» **Task to carry out**: Of the lines below, copy those that hold the word "agent".

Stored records
::::::::

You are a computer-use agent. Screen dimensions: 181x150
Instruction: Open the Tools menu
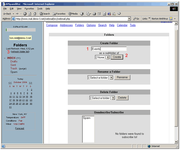[x=40, y=8]
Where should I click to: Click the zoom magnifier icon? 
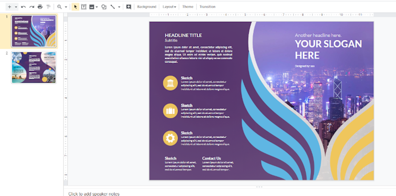(x=59, y=7)
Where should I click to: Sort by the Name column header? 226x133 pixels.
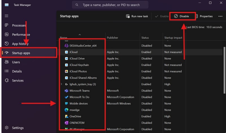(64, 38)
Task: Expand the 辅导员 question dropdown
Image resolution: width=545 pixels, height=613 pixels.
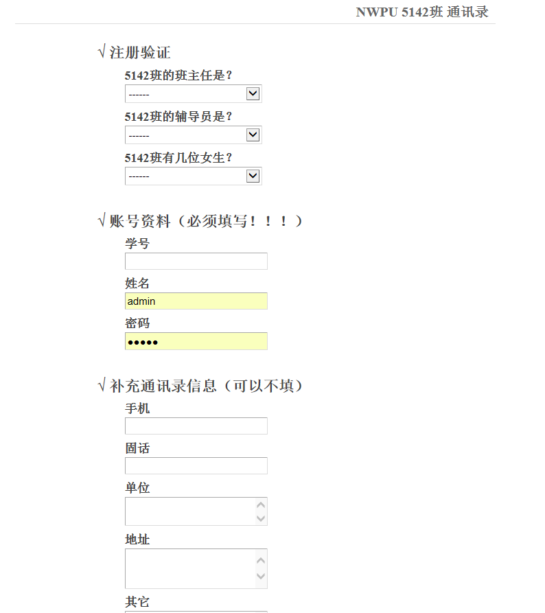Action: 193,135
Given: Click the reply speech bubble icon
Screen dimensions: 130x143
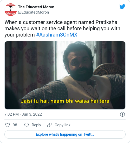Looking at the screenshot, I should (x=27, y=125).
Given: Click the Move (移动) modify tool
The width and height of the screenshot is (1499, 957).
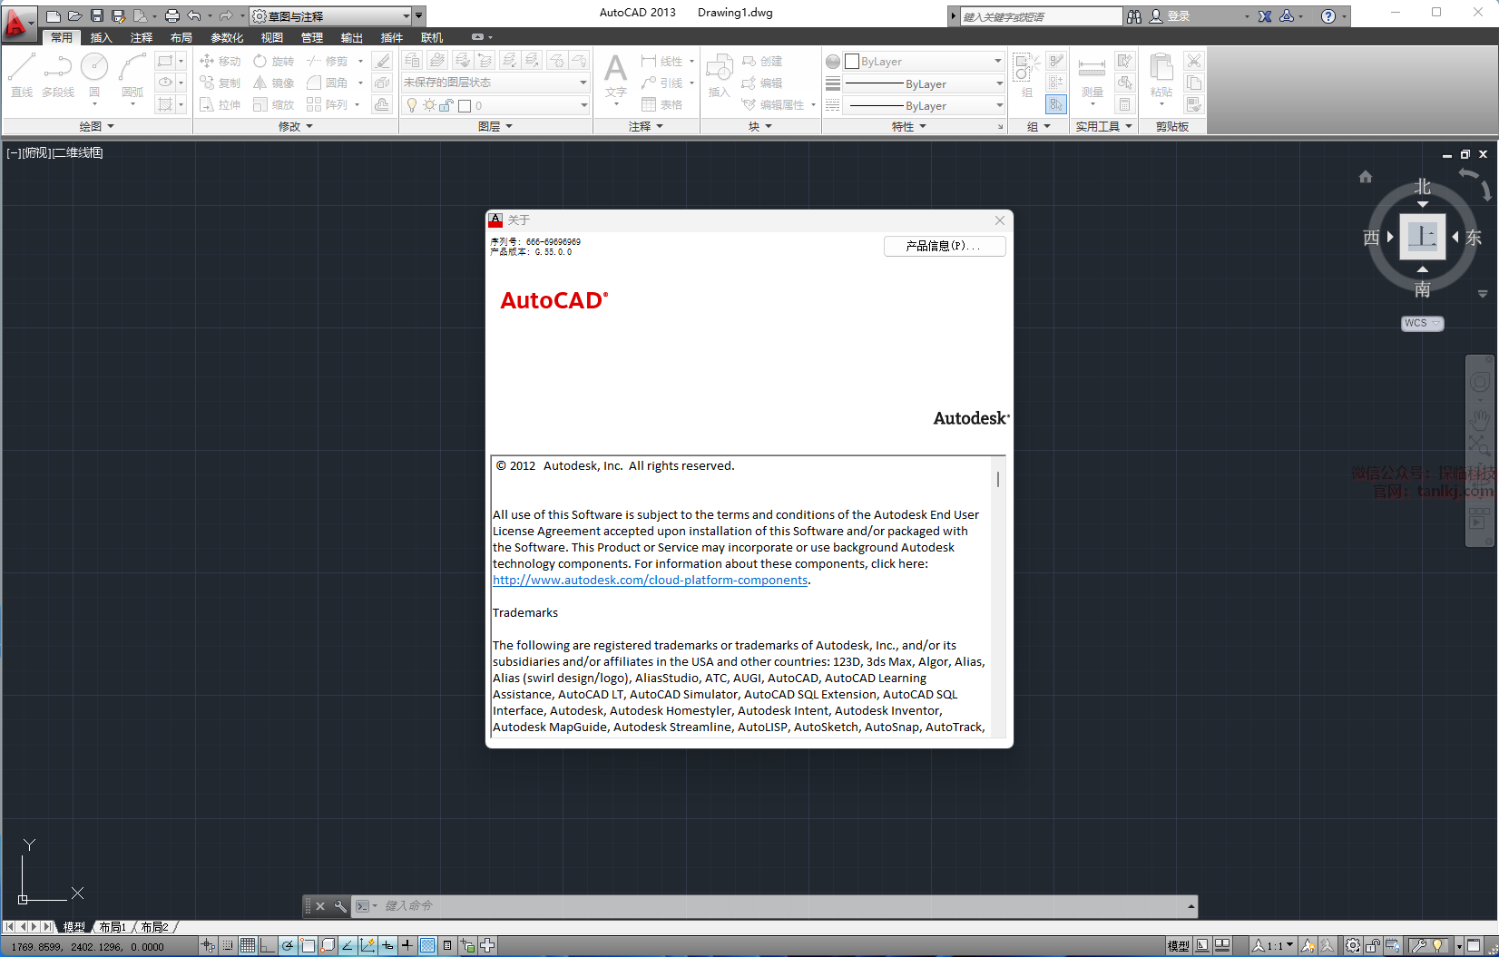Looking at the screenshot, I should (220, 61).
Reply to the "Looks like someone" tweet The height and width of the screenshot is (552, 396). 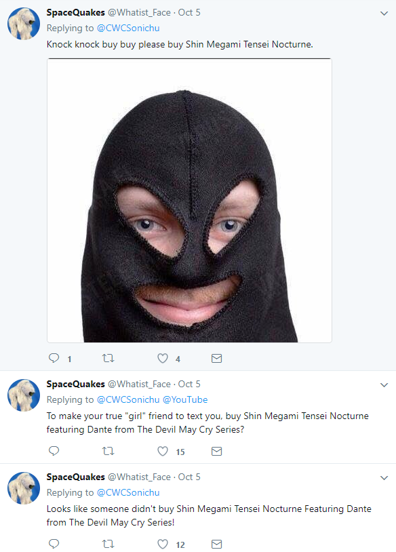point(54,544)
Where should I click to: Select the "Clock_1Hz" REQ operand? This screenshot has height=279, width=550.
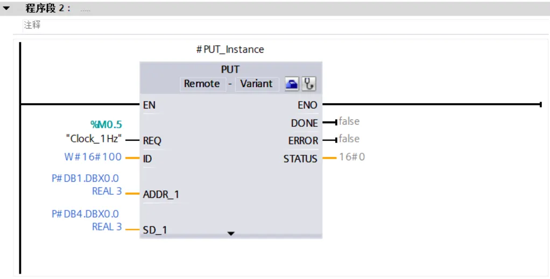94,139
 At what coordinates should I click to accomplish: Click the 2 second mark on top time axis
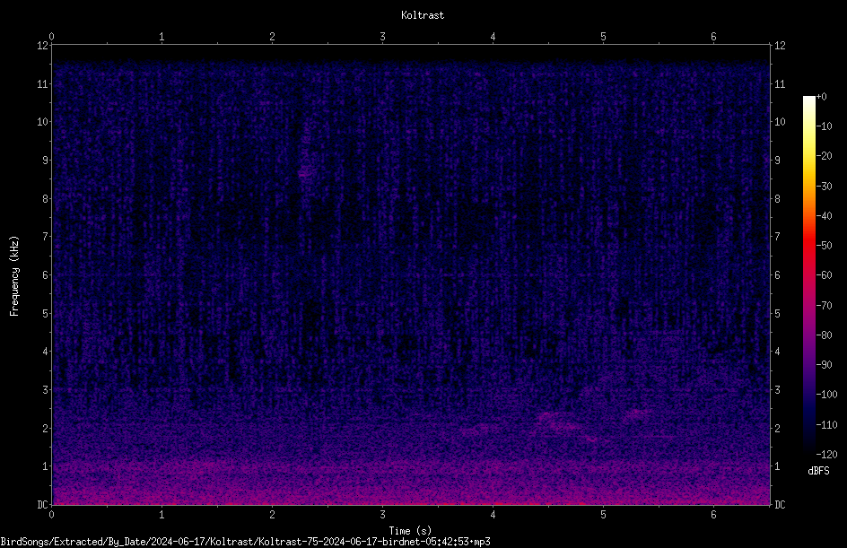(x=272, y=37)
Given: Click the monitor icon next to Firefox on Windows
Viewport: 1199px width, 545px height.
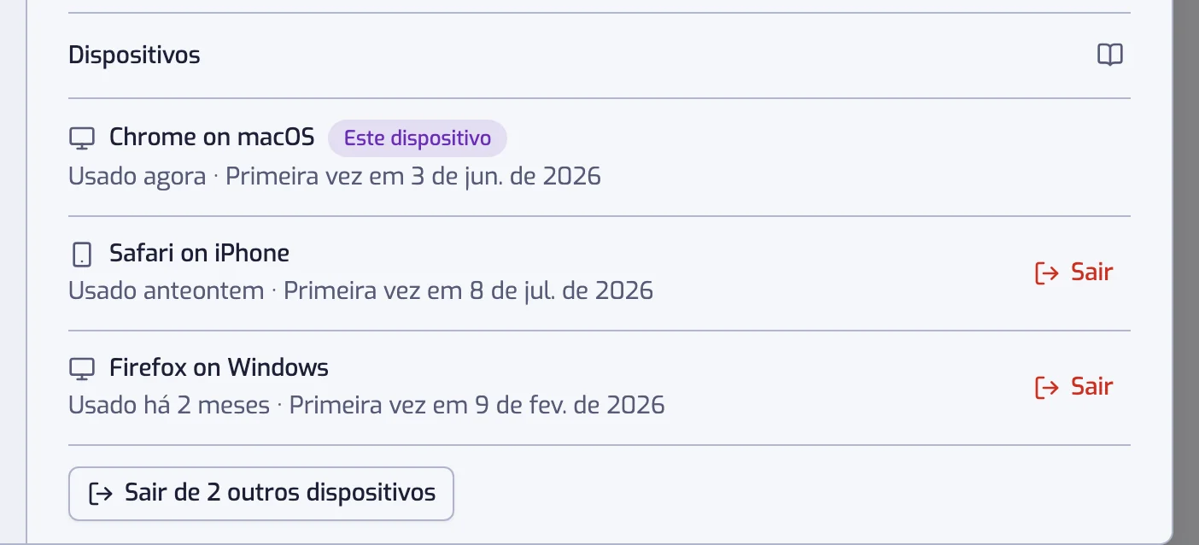Looking at the screenshot, I should pyautogui.click(x=81, y=369).
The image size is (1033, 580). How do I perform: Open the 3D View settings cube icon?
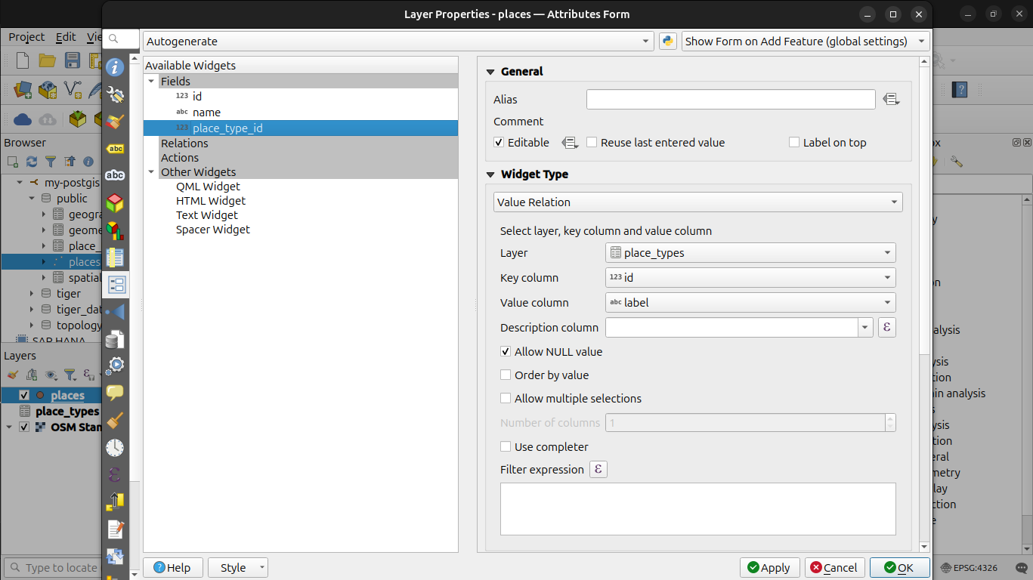tap(115, 202)
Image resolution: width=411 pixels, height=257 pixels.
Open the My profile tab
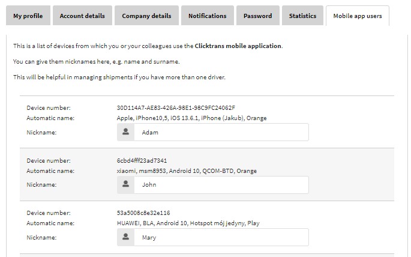point(28,16)
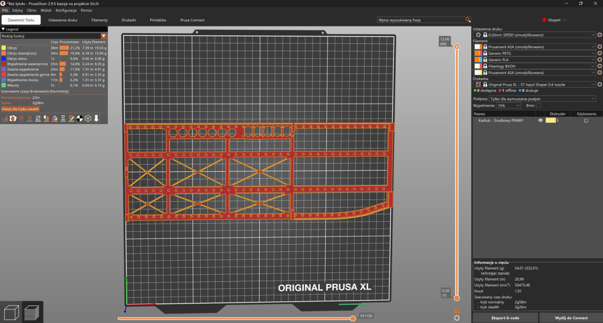Click the extruder 5 yellow color swatch
Viewport: 603px width, 323px height.
[x=551, y=121]
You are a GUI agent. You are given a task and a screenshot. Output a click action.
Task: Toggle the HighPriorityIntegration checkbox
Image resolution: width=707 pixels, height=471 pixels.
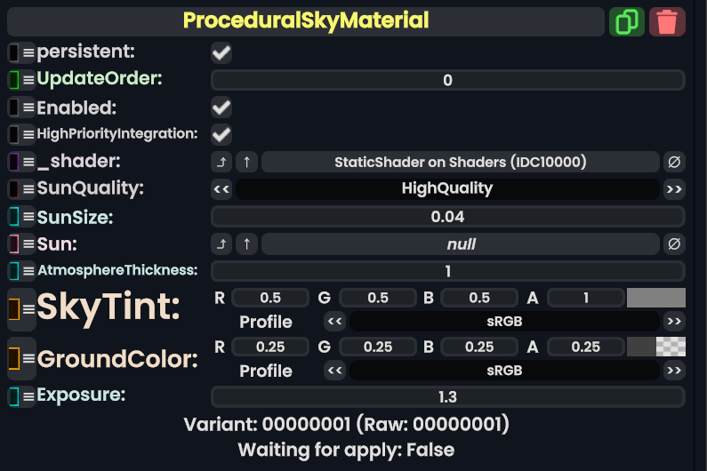221,134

::::::::

» **Exercise response**:
You are a computer-use agent. Screen dimensions: 181x150
You are a GUI agent. You are given a task and a screenshot. Output a click action.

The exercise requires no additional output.